When the 2014 Winter Games were awarded to Sochi in 2007, the authorities began the unpleasant task of moving people out of the way. The Olympic Park was to be built on the site of an enormous farm next to the Black Sea that was abutted by strips of small shacks and worn houses.


Many were Old Believers, a purist sect of the Orthodox Church that largely left Russia centuries ago as a result of persecution, only to be invited back by Czar Nicholas II. Old Believers began to resettle on a low-lying patch of fertile farmland next to the Black Sea in 1911, and many of their relatives - like Drovichev, his children and his grandchildren - remained, generations later, living simple and quiet lives, when the Olympic development began.

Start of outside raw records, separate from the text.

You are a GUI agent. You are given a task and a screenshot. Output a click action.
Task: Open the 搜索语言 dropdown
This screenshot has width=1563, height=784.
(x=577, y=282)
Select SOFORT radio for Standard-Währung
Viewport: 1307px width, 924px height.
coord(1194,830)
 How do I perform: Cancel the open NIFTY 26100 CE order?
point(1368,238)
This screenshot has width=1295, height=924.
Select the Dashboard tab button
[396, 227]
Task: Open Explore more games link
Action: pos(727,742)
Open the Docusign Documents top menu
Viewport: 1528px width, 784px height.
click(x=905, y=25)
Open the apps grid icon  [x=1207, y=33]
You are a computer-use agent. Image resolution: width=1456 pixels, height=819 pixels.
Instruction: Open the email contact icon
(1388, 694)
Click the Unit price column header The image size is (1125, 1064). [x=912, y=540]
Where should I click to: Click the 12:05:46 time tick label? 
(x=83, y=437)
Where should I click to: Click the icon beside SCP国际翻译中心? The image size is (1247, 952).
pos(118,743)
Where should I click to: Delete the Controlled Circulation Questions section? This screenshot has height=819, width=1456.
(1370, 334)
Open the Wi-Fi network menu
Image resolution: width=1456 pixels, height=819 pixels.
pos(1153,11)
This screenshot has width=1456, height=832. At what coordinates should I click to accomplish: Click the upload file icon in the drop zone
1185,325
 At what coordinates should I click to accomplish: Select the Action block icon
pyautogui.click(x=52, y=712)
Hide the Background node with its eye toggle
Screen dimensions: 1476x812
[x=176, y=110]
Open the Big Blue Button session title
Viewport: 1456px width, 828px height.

Some people took offers of money or a new home nearby. Some held out for more. Some complained that their property had been undervalued, while the government said that many residents had no legal claim to the places they lived. The battle for relocation, a familiar tale in the Olympics movement, attracted the attention of the news media and advocacy groups like Human Rights Watch.


Drovichev, a thin man with happy eyes and a ragged beard, watched the upheaval around him. Families disappeared. Houses were demolished. Scavengers picked through the wreckage, and stray dogs roamed the ruins. Construction equipment clanked and hummed at all hours, in the shadows of the bright lights of Olympic Park.


But in the past year, apartment buildings sprouted up. A Radisson hotel jutted into the sky about a quarter-mile away. A cafe opened on Drovichev's street. A miles-long pathway was constructed along the sea.


Drovichev's sister lived a bit closer to the Olympic Park. She took the offer and moved, not far away, into a larger two-story house. She is happy, Drovichev said.


But Drovichev did not want to go.


'I was a little bit nervous,' he said. 'They were going to move us, they weren't going to move us. They were going to move us, they weren't going to move us.'


His parents and grandparents are buried in the cemetery. While Olympics organizers showed little hesitation in creating a clean canvas on which to build these Games, Russian law prohibited them from moving the graves. So they hid them. They built an iron fence around the cemetery, covered the fence with fabric, and surrounded the whole thing with hundreds of juniper-like trees. They are planted so close together that for Olympics visitors the view into the cemetery is fully obstructed.


Drovichev presumes that he will be able to visit the graves of his ancestors after the Olympics, when the security forces leave and the ring of temporary fencing around Olympic Park is dismantled. He wondered whether they would remove the view-obstructing trees surrounding the cemetery. He joked that the authorities might just cover the whole thing in asphalt when no one is looking.


He was in a fine mood. His house had a new fence in front, one that stretched all the way down the street, which has been smoothly repaved. Last year's surrounding rubble and the husks of old houses had been cleared away. There had been a two-story home next door that looked as if it had been bombed, stripped of its doors and windows and fixtures, leaving nothing but a concrete hulk. It has disappeared, and the 30-by-30-foot plot is for sale.


The mess of construction is a faded memory. The persistent cacophony of grinding and banging and crushing has been replaced by the renewed soundtrack of songbirds.


'Right now, it's almost like being in paradise,' Drovichev said.


His primary lament was the loss of many 100-year-old acacia trees across the street, he said, between him and the seashore. But a bike trail, with a rubberized jogging path, now hugs the Black Sea. It curves out of sight around Olympic Park. Drovichev rides his bike on it.


He does not know for sure that the construction has stopped permanently. He wonders whether the makeover was simply interrupted by the Olympics. But he is unconcerned. He survived this long.


'Come back in a few years, and it will be even nicer,' he said.